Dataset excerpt
......

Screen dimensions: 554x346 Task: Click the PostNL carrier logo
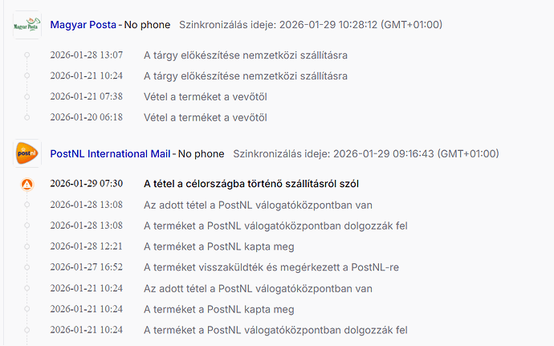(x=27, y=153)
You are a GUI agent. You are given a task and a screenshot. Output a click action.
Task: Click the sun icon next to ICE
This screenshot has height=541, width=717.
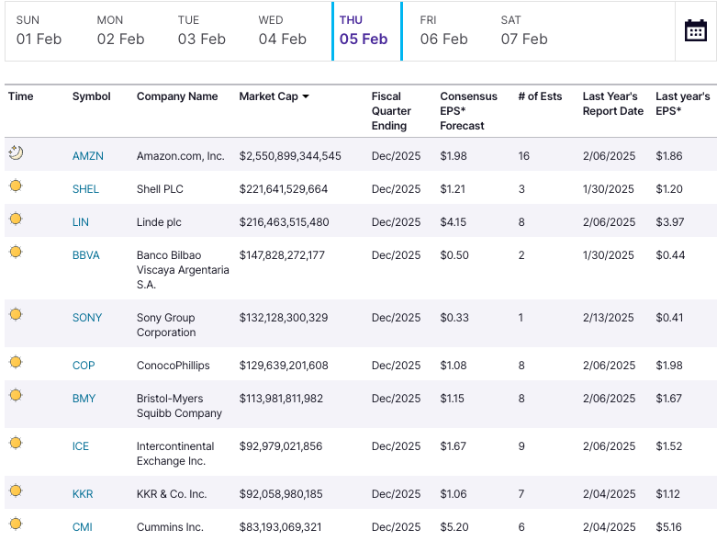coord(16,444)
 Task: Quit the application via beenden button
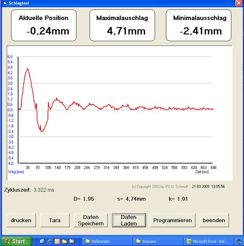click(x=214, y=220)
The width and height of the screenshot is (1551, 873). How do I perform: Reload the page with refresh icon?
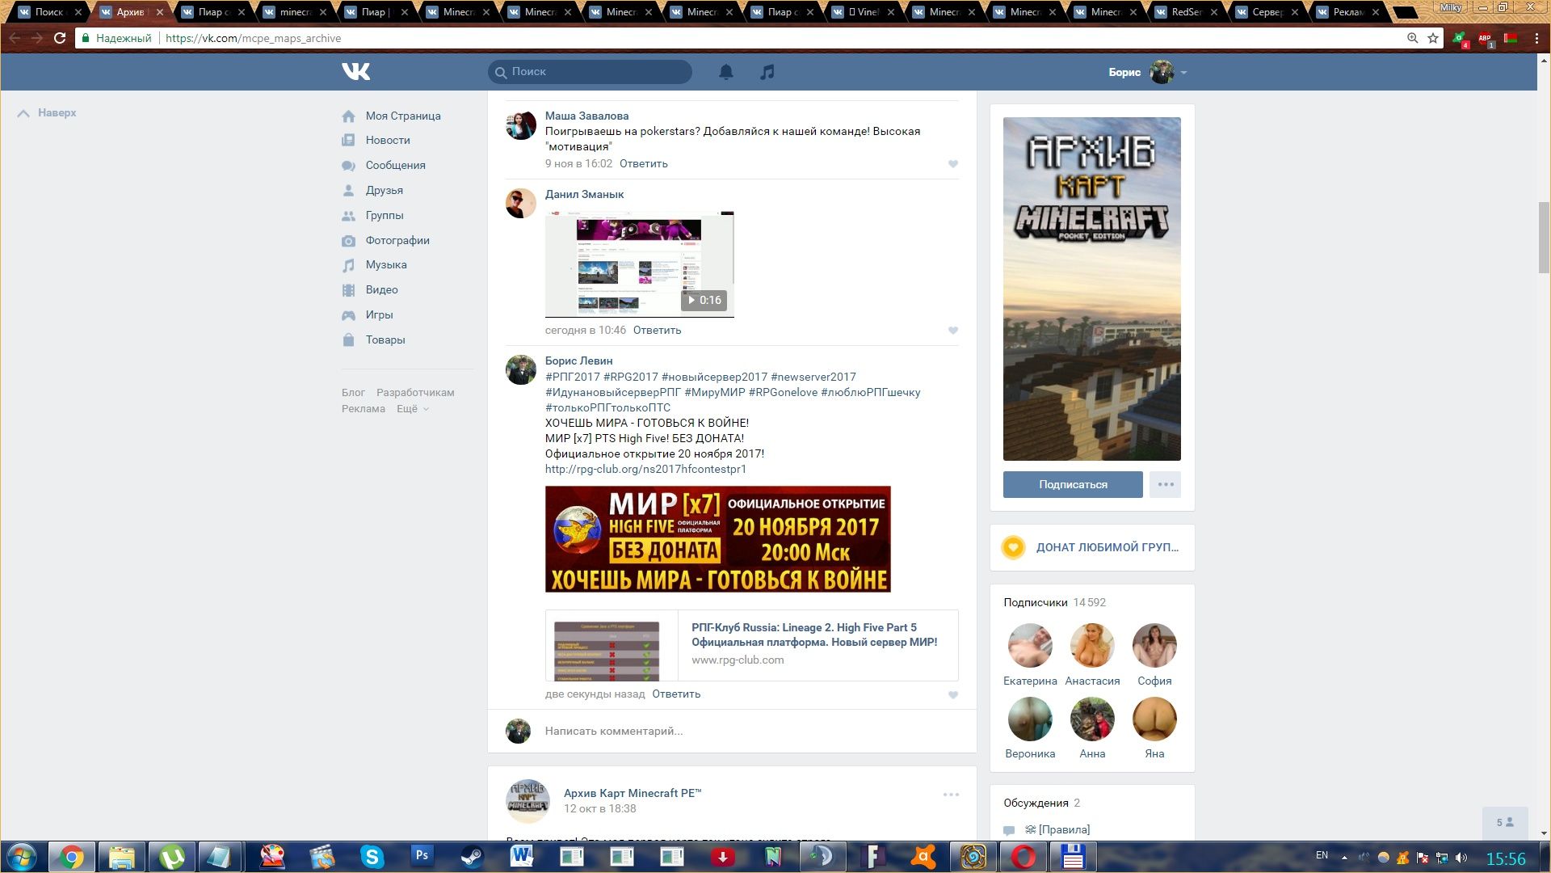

......

= EXERCISE AIM =
Set down the data line for line, beginning with the line that contains "You are a GUI" and continuing through the end of the data. Leave the pictures out.

= REPLY TO THE EXERCISE =
You are a GUI agent. You are given a task and a screenshot. Output a click action.
Task: Click the sun icon next to ICE
This screenshot has height=541, width=717.
coord(16,444)
 Task: Quit the application via beenden button
click(x=214, y=220)
The width and height of the screenshot is (1551, 873). How do I perform: Reload the page with refresh icon?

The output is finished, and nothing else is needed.